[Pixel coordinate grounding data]
+ + +

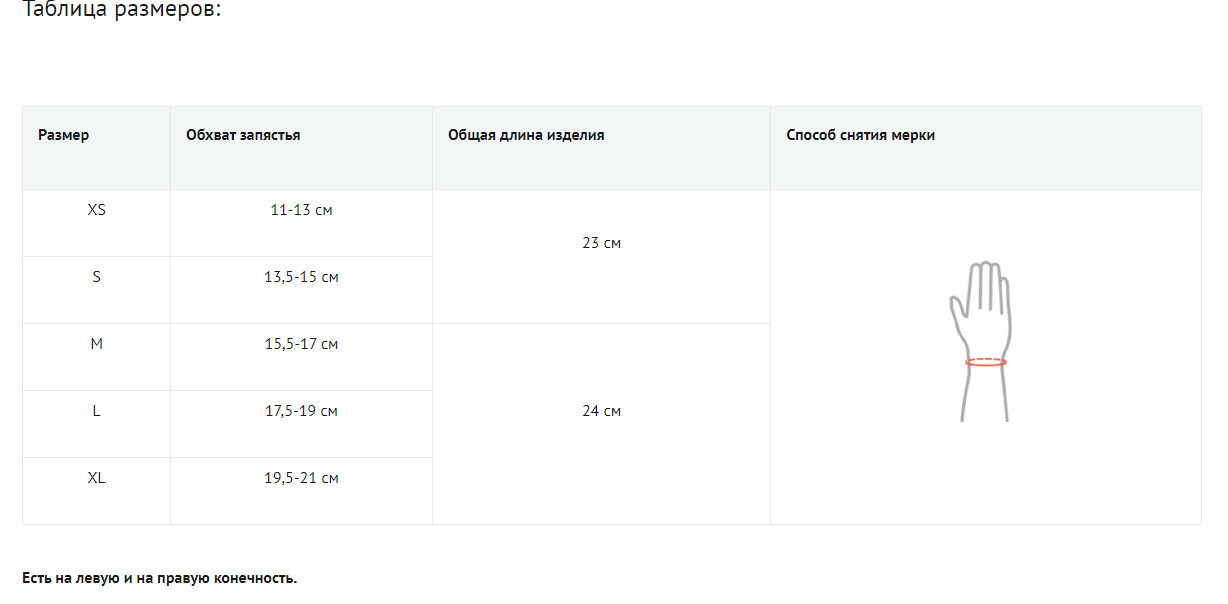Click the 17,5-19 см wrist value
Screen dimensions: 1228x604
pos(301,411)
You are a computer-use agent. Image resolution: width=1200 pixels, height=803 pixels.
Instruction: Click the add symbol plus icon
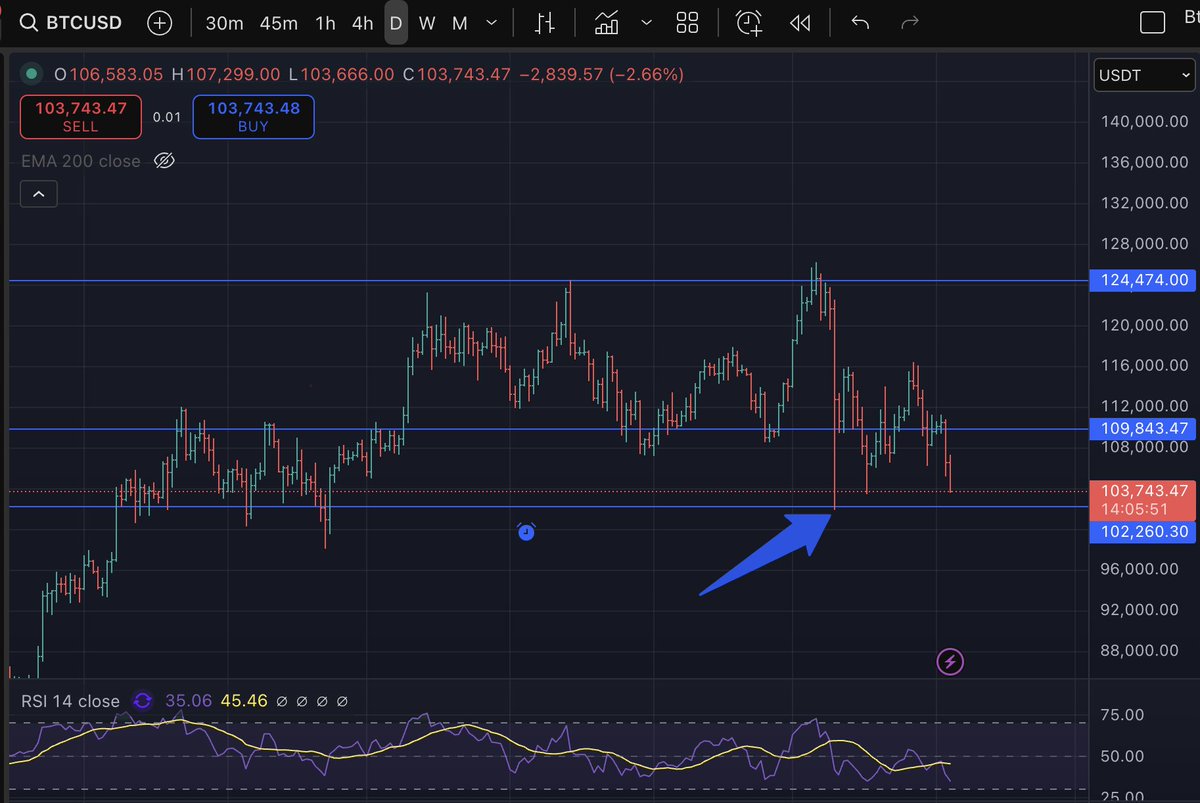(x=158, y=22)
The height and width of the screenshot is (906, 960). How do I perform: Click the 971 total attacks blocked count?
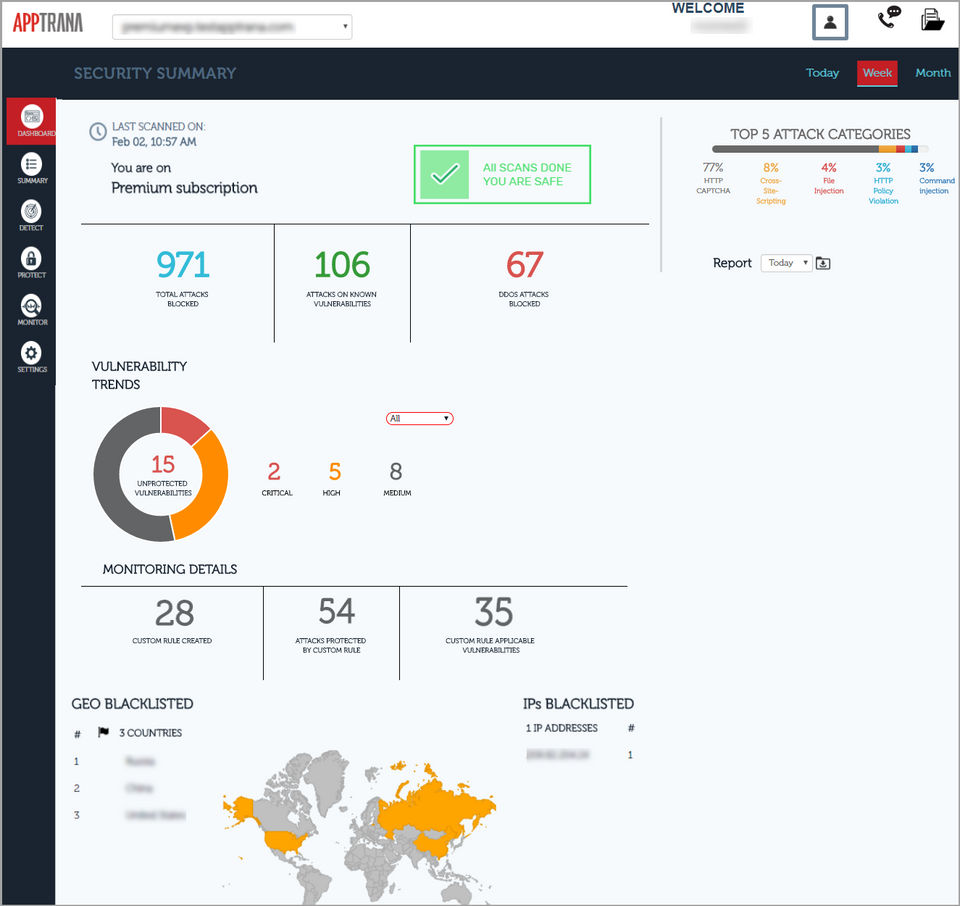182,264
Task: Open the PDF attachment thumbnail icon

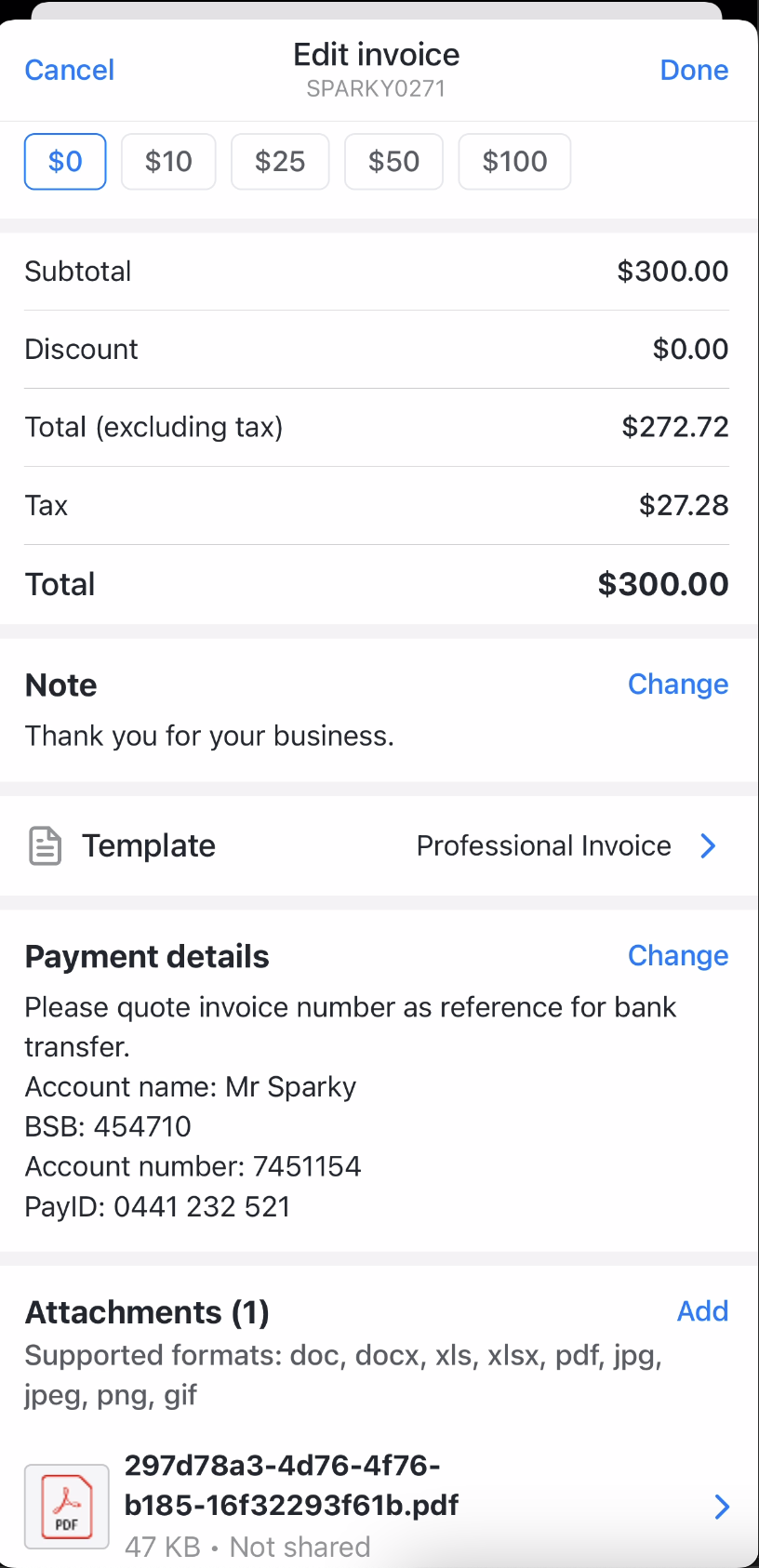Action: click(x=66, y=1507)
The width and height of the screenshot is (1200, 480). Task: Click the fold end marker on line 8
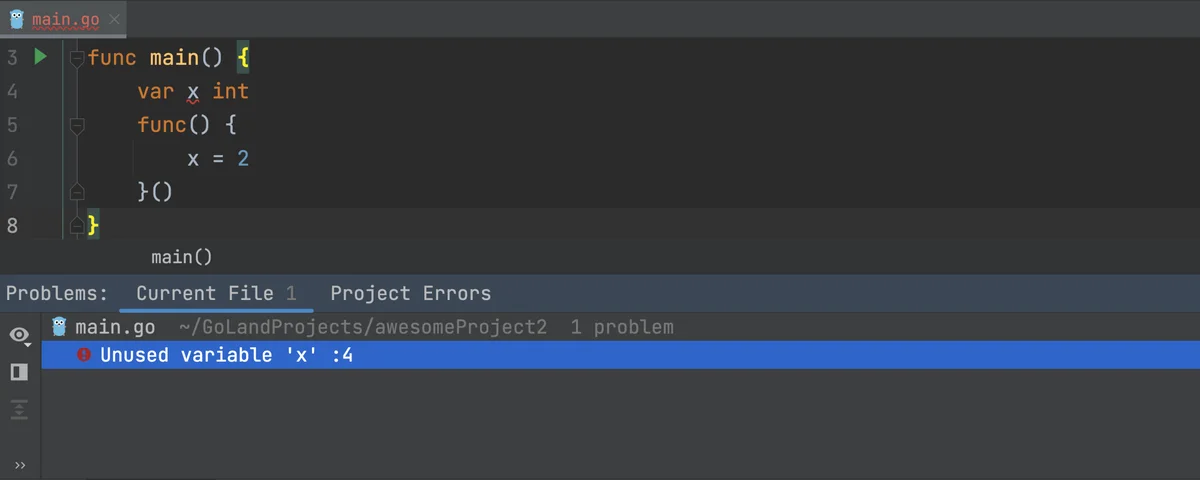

+ + +

What to do: For this exercise, write out exactly the lines from the one with "The height and" through the last line of the records, inclusive, and leave each picture out.

Exercise result:
The height and width of the screenshot is (906, 960). How do I perform: Click the 971 total attacks blocked count?
182,264
Task: Open the PDF attachment thumbnail icon

Action: click(x=66, y=1507)
The width and height of the screenshot is (1200, 480). Task: Click the fold end marker on line 8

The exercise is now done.